Fréquemment confondues avec les nurses ou les dames de compagnie, les gouvernantes générales gèrent, dirigent, forment le personnel et surtout accèdent aux souhaits des clients, même les plus exigeants ou fantasques.
Elles sont capables de satisfaire aussi bien la «star» américaine, pour laquelle il fallut aménager une salle de musculation dans sa suite de l’hôtel de Paris, à Monaco, que le prince arabe exigeant un manège pour son fils dans ses appartements.

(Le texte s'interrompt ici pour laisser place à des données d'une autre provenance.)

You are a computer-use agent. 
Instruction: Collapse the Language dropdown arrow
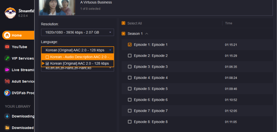[x=110, y=50]

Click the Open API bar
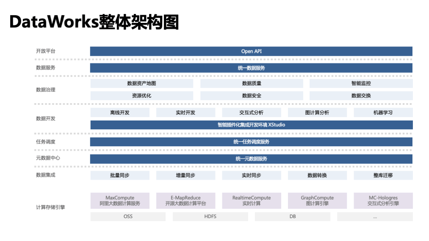(251, 51)
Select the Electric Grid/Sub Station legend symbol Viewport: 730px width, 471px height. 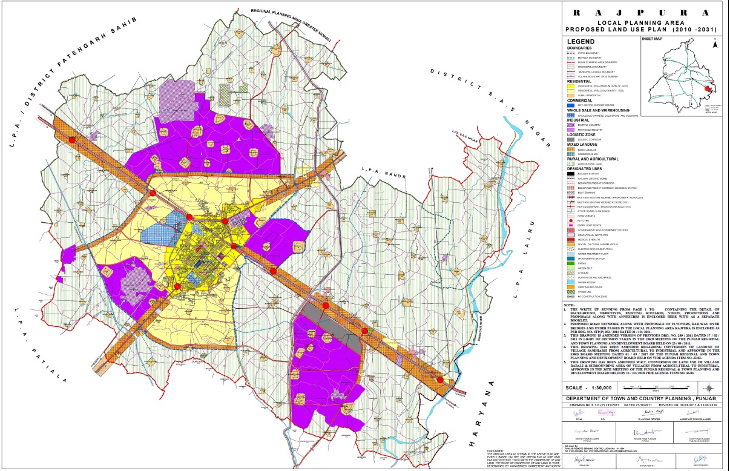click(570, 249)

Un lancer de centaines de ballons dans les couloirs du Négresco à Nice a été réalisé sur demande, en une petite heure, mais, précise Nicole Spitz, «cela a été facilité car nous étions en pleine période de carnaval». L’une d’elles a cependant dû décevoir un client qui souhaitait fleurir sa suite, hors saison, de tulipes. «Nous avons téléphoné aux Pays-Bas, en vain».
Qu’il s’agisse d’ordonnancer 4.600 mètres ou de superviser les chambres d’un hôtel de luxe, les gouvernantes générales règnent sans partage sur leur personnel. Les qualités premières, selon elles, «sont d’avoir une santé de fer et une grande psychologie».
Cette profession est confrontée à des problèmes de recrutement. Ses représentantes, au tailleur strict, entendent convaincre les jeunes de les rejoindre par l’apprentissage. Les salaires restent relativement faibles: elles sont rémunérées au salaire minimum, ou jusqu’à 25.000 francs (5.000 dollars) en fin de carrière. Certaines d’entre elles gagnent moins que les femmes de chambre, rétribuées au pourcentage sur la note d’hôtel réglée par le client.
Ce bastion féminin est aujourd’hui attaqué: des hommes ont ouvert une brèche. «Une très bonne chose», assure Mme Spitz, qui ne désespère pas que les «gouvernantes» trouvent un titre moins suranné.